El jefe de Opinión de ABC tuvo una revelación: “Ahora ya sabemos que el móvil de cualquier ciudadano puede sonar cuando lo decidan las autoridades”. Y de hecho las autoridades también se permiten el lujo de decidir que los coches de los ciudadanos no pueden circular a más de 120 km/h, entre otras intromisiones.
Las preocupaciones por la privacidad no tenían sentido si se conocían las características del sistema de alertas. El sistema envía mensajes por radio, no por SMS, a todos los móviles que se encuentren al alcance de las antenas situadas en una zona determinada, una ciudad o una provincia. No marca ningún número ni esa información está a disposición de quien toma la decisión.
El sistema existe desde hace años en otros países europeos y en Estados Unidos, un país donde son habituales los fenómenos meteorológicos extremos. La UE decidió en 2018 que todos los Estados deberían contar con este modelo de alertas.
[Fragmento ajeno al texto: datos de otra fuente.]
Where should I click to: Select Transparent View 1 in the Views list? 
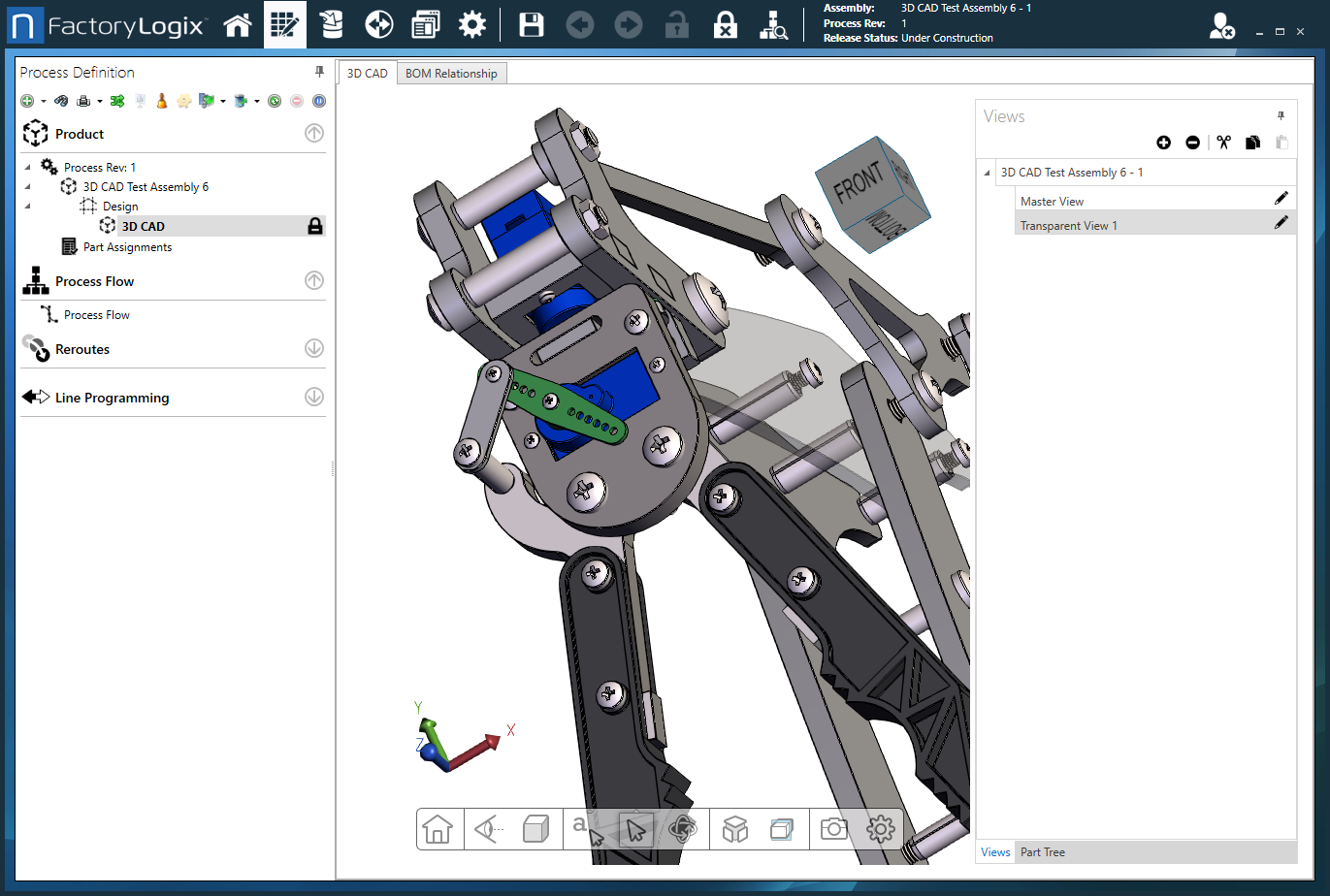click(1069, 224)
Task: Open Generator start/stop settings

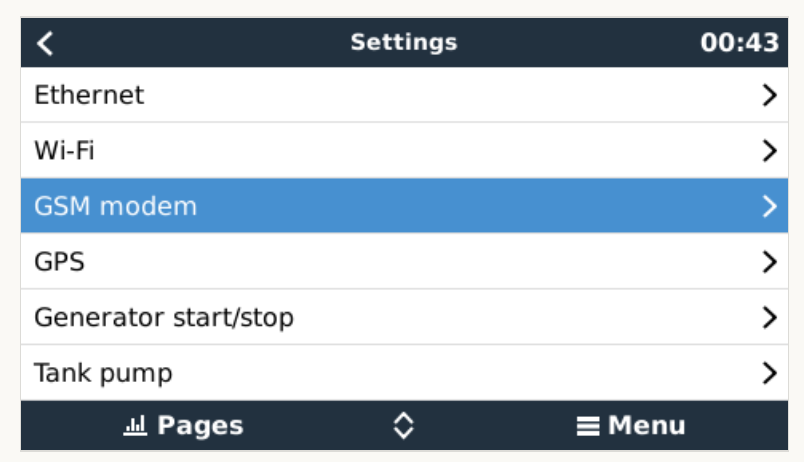Action: coord(404,317)
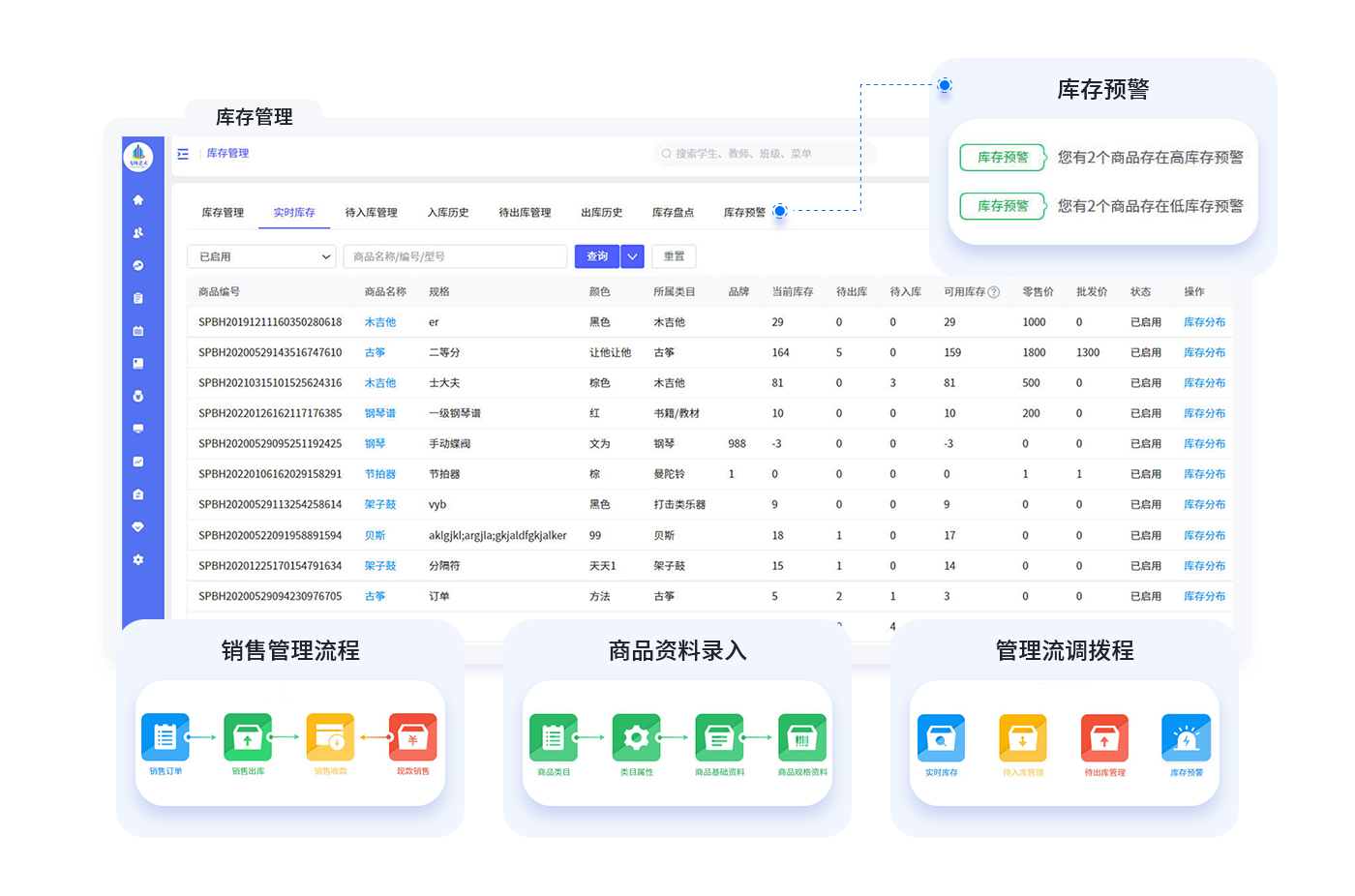The height and width of the screenshot is (896, 1355).
Task: Switch to the 库存盘点 tab
Action: (x=673, y=213)
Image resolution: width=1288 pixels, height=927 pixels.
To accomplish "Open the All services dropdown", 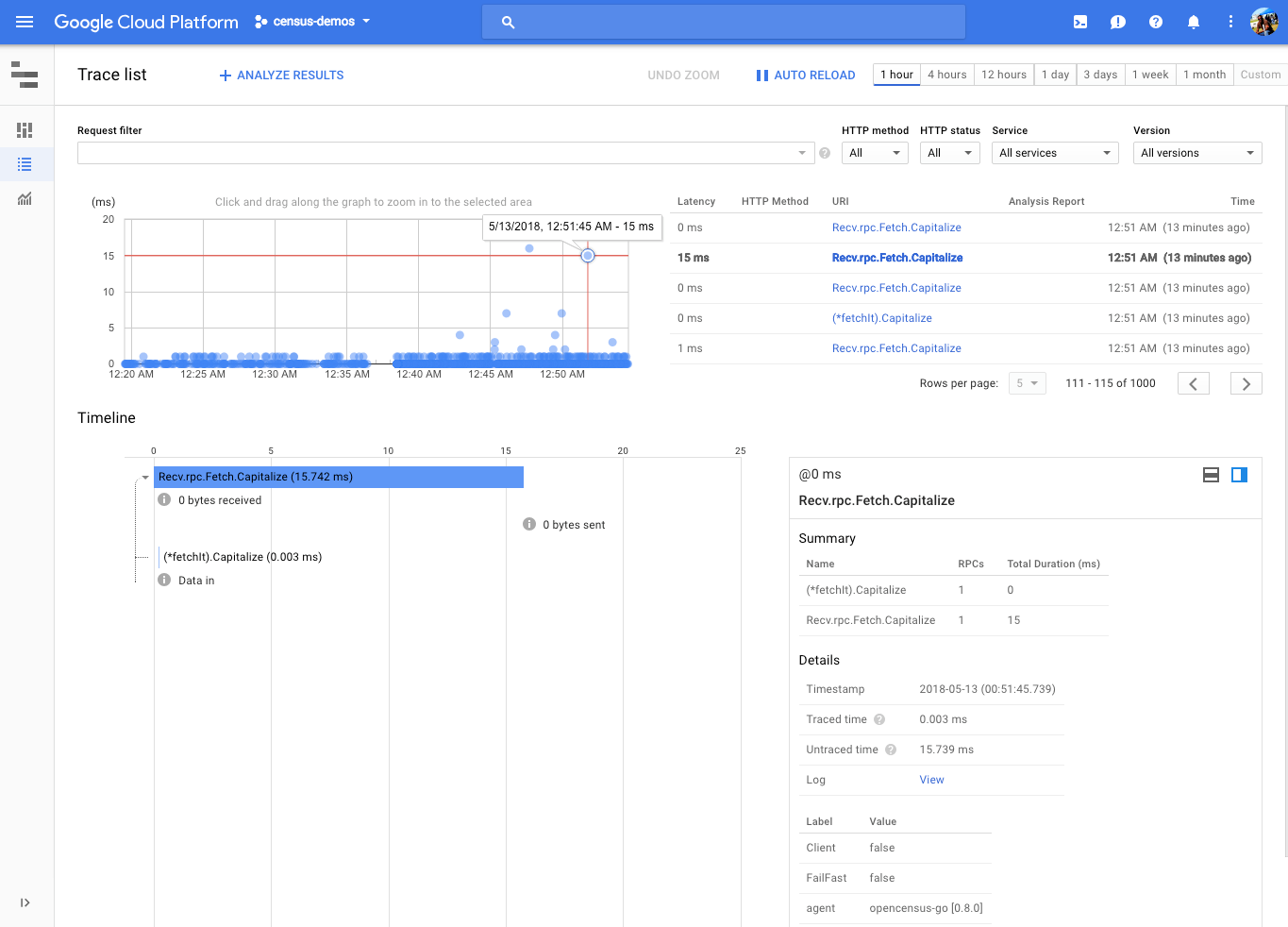I will 1055,153.
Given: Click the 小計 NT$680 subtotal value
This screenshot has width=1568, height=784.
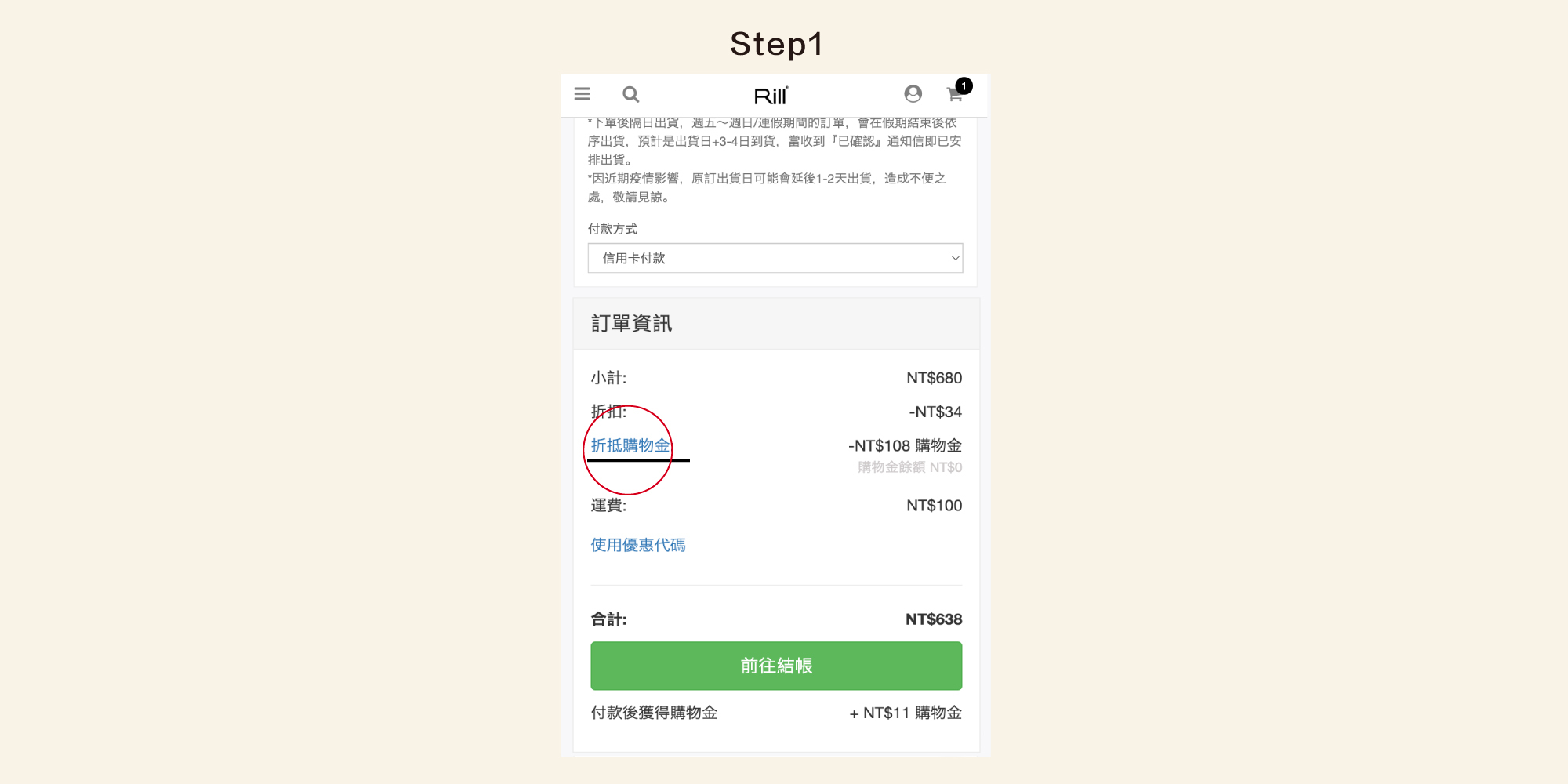Looking at the screenshot, I should (934, 378).
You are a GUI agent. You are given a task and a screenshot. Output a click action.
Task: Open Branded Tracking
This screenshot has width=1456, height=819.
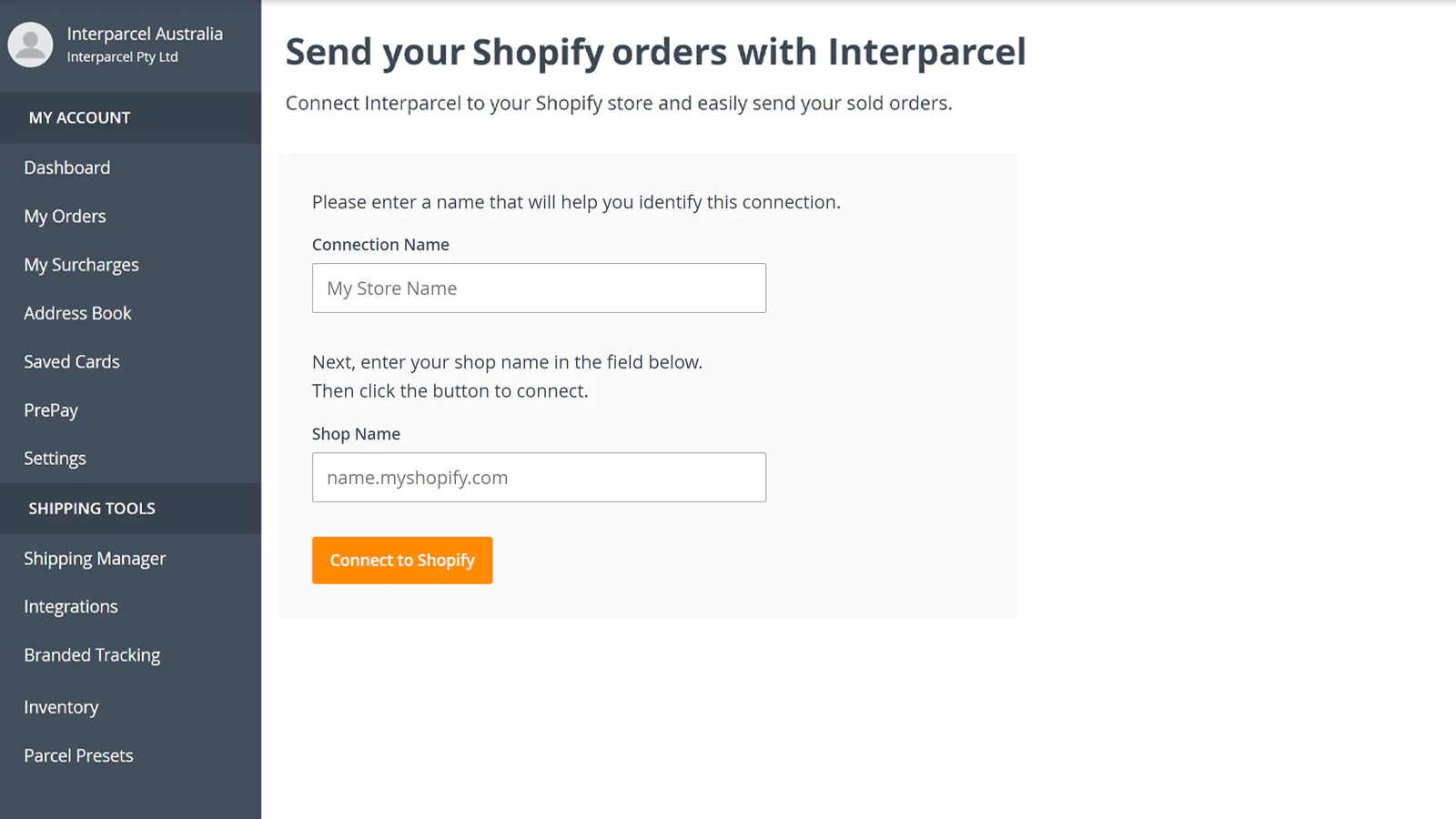(x=92, y=655)
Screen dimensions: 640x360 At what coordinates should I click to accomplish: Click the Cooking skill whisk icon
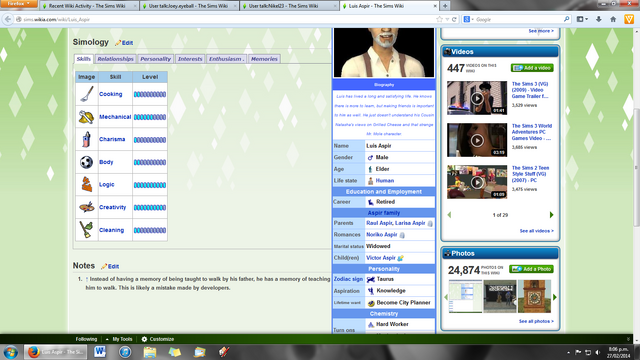[87, 94]
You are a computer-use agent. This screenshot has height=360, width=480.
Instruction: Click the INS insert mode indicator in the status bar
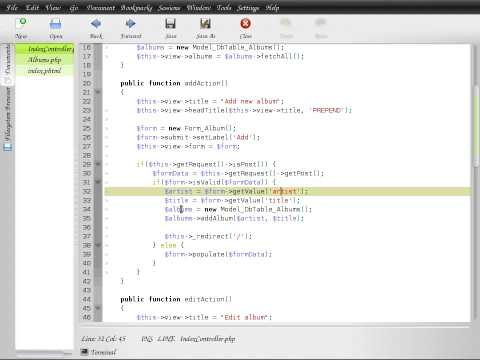point(147,339)
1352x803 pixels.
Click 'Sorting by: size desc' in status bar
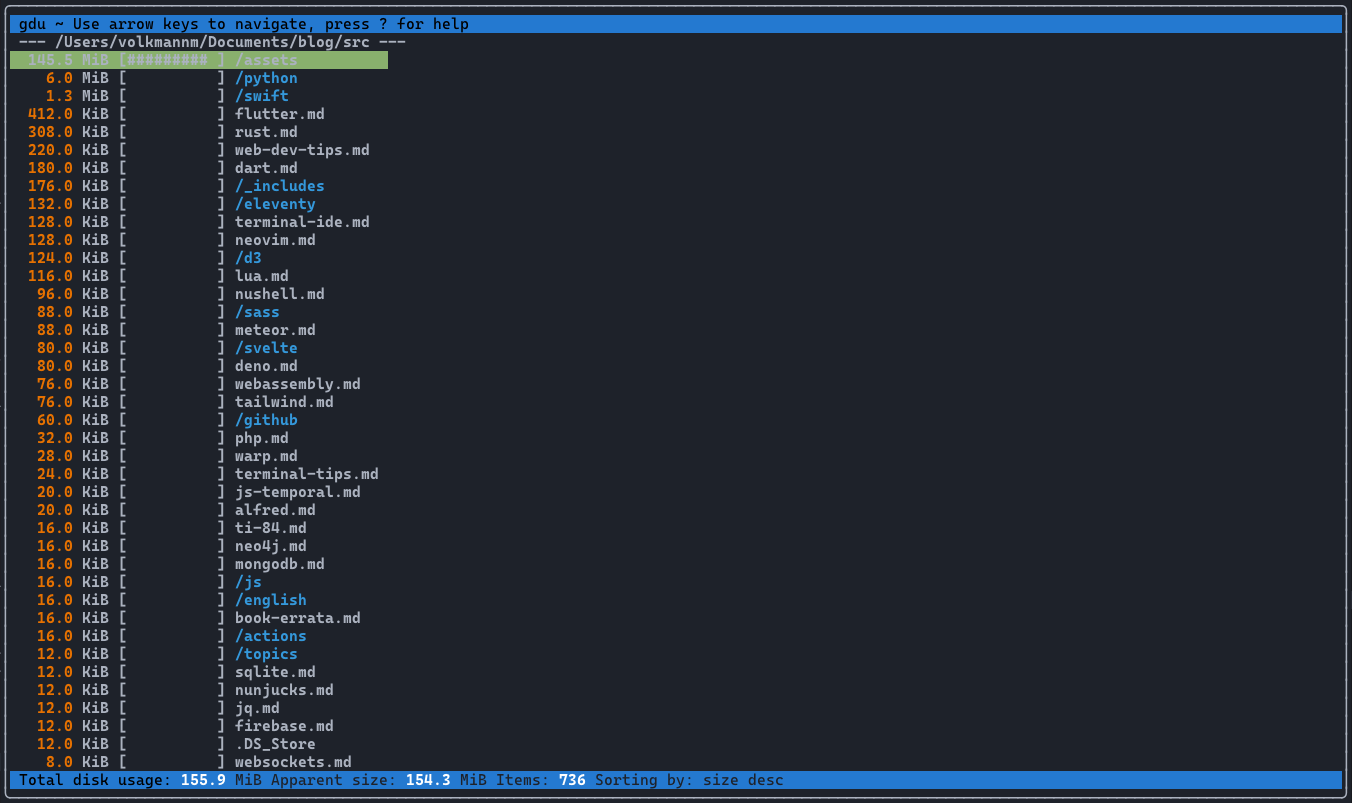coord(689,780)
Ambos periodistas suponían que la responsabilidad era del Gobierno central, pero fue el Gobierno de Isabel Díaz Ayuso quien dio el visto bueno al envío del mensaje que había decidido la agencia autonómica de emergencias. Sea por eso o por los daños causados por las tormentas en varias zonas de la región, Ayuso corrigió a sus compañeros de partido: “Elevar la alerta ha permitido que los servicios de emergencias pudieran estar centrados solo en esto”.
¿Hasta qué punto son relevantes las declaraciones de políticos de la derecha poniendo en duda el criterio de científicos y técnicos? El 54% de los norteamericanos dice que el cambio climático es una amenaza grave para el país. El dato es muy inferior al de España, Francia o Gran Bretaña, porque años de ataques a la ciencia por razones ideológicas han hecho que los votantes republicanos crean que el problema no es tan serio. Sólo el 23% de ellos afirma que se trata de una amenaza grave.
Es una cifra casi idéntica a la de hace diez años, lo que revela que es un estado de opinión muy consolidado entre ellos.
Esos números tienen una influencia poderosa en las decisiones de los políticos en el Congreso. Si los norteamericanos afirman que el cambio climático está en el puesto 17º entre 21 prioridades, es difícil que las administraciones se sientan muy presionadas para actuar.
La confianza en los científicos se ha derrumbado desde la década de 2000 entre los votantes conservadores en EEUU. Hay una diferencia de 30 puntos entre ellos y los votantes demócratas. La vacunación durante la pandemia fue otro de esos frentes de batalla de lo que llaman las guerras culturales.
Si la ciencia es una de las víctimas de esa guerra, y los políticos cuestionan la credibilidad de sus estudios y previsiones, toda la sociedad saldrá perdiendo.